4.     be creative about terminology:

        "gender responsive corrections"  (anywhere)

        notice that sometimes the term "gender responsive" is used on its own; try again:

         "gender responsive"  (anywhere)
          jail* or prison* or correctional* or incarcerat*  (anywhere)

5.      when using very general terms, sometimes easier NOT to search full text:

        child*  (anywhere except full text)
        migration (anywhere except full text)
        united states  (anywhere except full text)

 

 

Mainstream newspapers:  especially local California newspapers

 

Library home > Articles > News article databases > Access World News

       (all text)   "domain awareness center" 

      need to narrow down?  pull down the "dates" menu to "all text" to get a 2nd row

        (all text)   "domain awareness center" 
        (all text)  controvers* or protest* or concern*

 

if desired, click on California newspapers

delano ii prison*  (all text)  - a lot of noise

"delano II" prison* (all text)

a little googling for an alternative term:

kern valley state prison (all text)

 

UC-eLinks - Find Article Text/Location

Once you've searched a database to find articles, you may need to use UC-eLinks orange logo to link to a PDF or html file if the full text is not immediately available. Each database is a bit different, but a good rule of thumb is this: when you see the Uc-eLinks icon click on it to view your article access options, which can range from full text to a call number to an Interlibrary Loan request:

UC e-Links image

For more information, here's a tutorial on using UC-eLinks.

Search Results

  • click on the title to see full record (including abstracts and descriptors)
  • to limit by publication type (peer-reviewed journals, conferences, books, etc.) click on the appropriate tab or link
  • if necessary,look for other limits (latest update, journal articles only, english only) and more advanced searches
  • select records to save to your personalized list; lists may be e-mailed, downloaded, printed

Copy the permanent link

Once you find an online library resource, you need to copy the URL.
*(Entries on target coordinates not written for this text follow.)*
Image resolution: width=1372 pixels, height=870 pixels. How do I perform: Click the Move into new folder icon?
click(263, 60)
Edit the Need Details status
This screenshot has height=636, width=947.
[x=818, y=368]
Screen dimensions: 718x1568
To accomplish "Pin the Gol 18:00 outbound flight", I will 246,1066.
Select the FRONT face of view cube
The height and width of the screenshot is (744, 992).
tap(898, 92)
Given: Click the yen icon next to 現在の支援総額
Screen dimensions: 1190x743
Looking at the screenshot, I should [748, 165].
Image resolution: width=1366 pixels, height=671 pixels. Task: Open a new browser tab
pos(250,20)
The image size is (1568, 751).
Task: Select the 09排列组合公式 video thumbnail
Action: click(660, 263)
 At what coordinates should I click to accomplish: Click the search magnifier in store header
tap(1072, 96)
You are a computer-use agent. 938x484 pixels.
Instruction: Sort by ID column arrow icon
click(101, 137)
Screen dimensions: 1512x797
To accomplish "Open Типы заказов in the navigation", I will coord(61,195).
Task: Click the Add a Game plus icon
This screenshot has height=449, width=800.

  • Unfortunately, copying and pasting links directly from the URL toolbar for some library databases will not work.
  • To add a functioning link to bCourses, look for buttons or links such as Permalink, Stable URL, or Durable URL, and copy those URLs for use in bCourses. 
  • Always try to open the resource URL in a new browser window/tab before adding it to your bCourses site.

Some example buttons/links to look out for:

  • EBSCOHost
  • ProQuest
    You can usually copy the URL from the browser's URL toolbar for ProQuest databases.